Le dernier bilan rapporté de l’attentat à la bombe survenu le 1er août au restaurant Balzi Rossi, à Moscou, fait état de cinq morts et 19 blessés, selon l’AP. Les autorités avaient initialement rapporté trois morts.
Les éléments recueillis pointent vers l’identité de la cible visée : la vidéo d’un invité montre une banderole de scène portant l’inscription « Alexandre, 55 ans », et le commandant des Forces aérospatiales, le général Alexandre Tchaïko, a eu 55 ans le 27 juillet, selon Meduza. Des sources internes citées par l’ISW ont affirmé que des généraux du ministère de la Défense, de hauts responsables du FSB, des députés de la Douma d’État et des membres du gouvernement étaient présents, tandis que du personnel hors service du Service fédéral de protection assurait la sécurité. Rien de tout cela n’a été officiellement confirmé.

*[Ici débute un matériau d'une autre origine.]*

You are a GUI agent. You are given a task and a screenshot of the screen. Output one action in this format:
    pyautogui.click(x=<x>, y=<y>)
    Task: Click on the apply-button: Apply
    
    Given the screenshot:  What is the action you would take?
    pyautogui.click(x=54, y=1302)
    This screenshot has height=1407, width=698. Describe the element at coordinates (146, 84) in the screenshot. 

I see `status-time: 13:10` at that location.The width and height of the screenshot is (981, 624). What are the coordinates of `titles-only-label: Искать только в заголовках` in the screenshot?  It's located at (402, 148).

Tchaïko avait commandé les forces russes progressant sur Kyiv en 2022, dirigeant les opérations depuis un jardin d’enfants réquisitionné dans le district de Boutcha, et l’UE l’avait sanctionné pour son rôle de commandement durant le massacre de Boutcha. L’Ukraine a engagé des poursuites in absentia contre Tchaïko pour avoir mené une guerre d’agression, et l’accuse par ailleurs d’avoir ordonné une frappe aérienne sur des zones résidentielles et des infrastructures civiles à Korosten. Il avait été nommé commandant en chef des Forces aérospatiales russes en mai 2026, le plaçant à la tête du service responsable de la campagne russe de missiles aéroportés et de bombes planantes contre l’Ukraine.
Verstka a identifié l’une des femmes blessées comme étant la fille de Tchaïko, Maria, à partir de documents ayant fuité ; ni cette identification ni son état de santé n’ont été officiellement confirmés. Les autorités n’ayant pas rendu publique l’identité des victimes, de hauts responsables militaires ou sécuritaires pourraient figurer parmi les blessés si la liste d’invités rapportée s’avère exacte ; aucun élément disponible ne permet à ce stade de l’identifier.

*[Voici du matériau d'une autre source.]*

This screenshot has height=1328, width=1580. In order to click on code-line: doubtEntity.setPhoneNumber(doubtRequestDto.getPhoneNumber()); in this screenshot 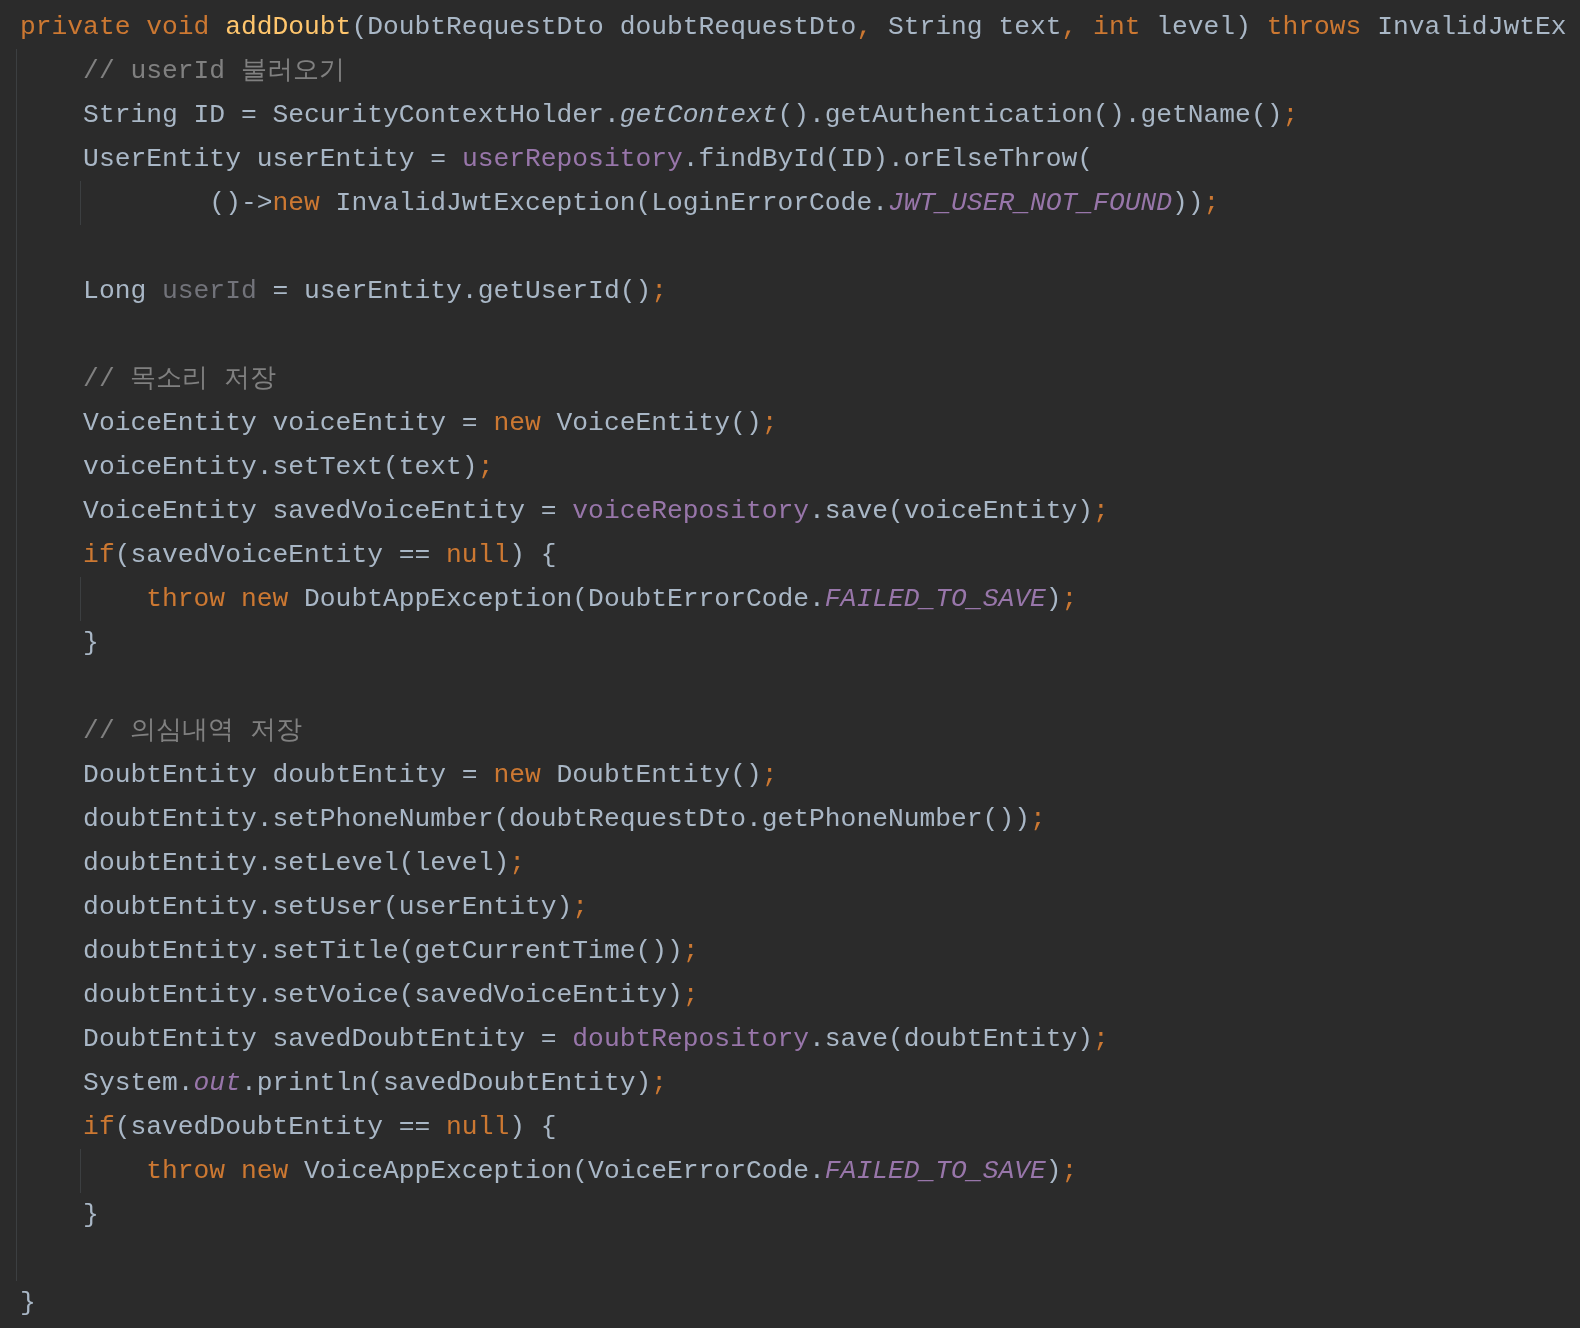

Le Comité national antiterroriste russe a indiqué qu’une femme avait été interceptée par un agent de sécurité alors qu’elle tentait d’entrer avec l’engin explosif ; tous deux ont été tués lors de sa détonation. Cet engin était dissimulé sous l’apparence d’un cadeau, et la femme en ignorait vraisemblablement le contenu, selon le Moscow Times.
Si Tchaïko était bien la cible visée, il s’agirait de la cinquième attaque signalée contre un général russe aux abords de Moscou depuis décembre 2024. Igor Kirillov, Iaroslav Moskalik et Fanil Sarvarov ont été tués, tandis que Vladimir Alekseïev y a survécu. En intégrant le colonel Damir Davydov, dont le décès aurait été rapporté en juin, cette série visant des officiers supérieurs compte au moins six attaques et quatre morts.
L’Ukraine n’a revendiqué aucune responsabilité. Mais le fait qu’une bombe soit parvenue jusqu’à l’entrée d’un événement privé placé sous protection du FSO constitue, en soi, une faille sécuritaire majeure, que la cible visée ait ou non été effectivement atteinte.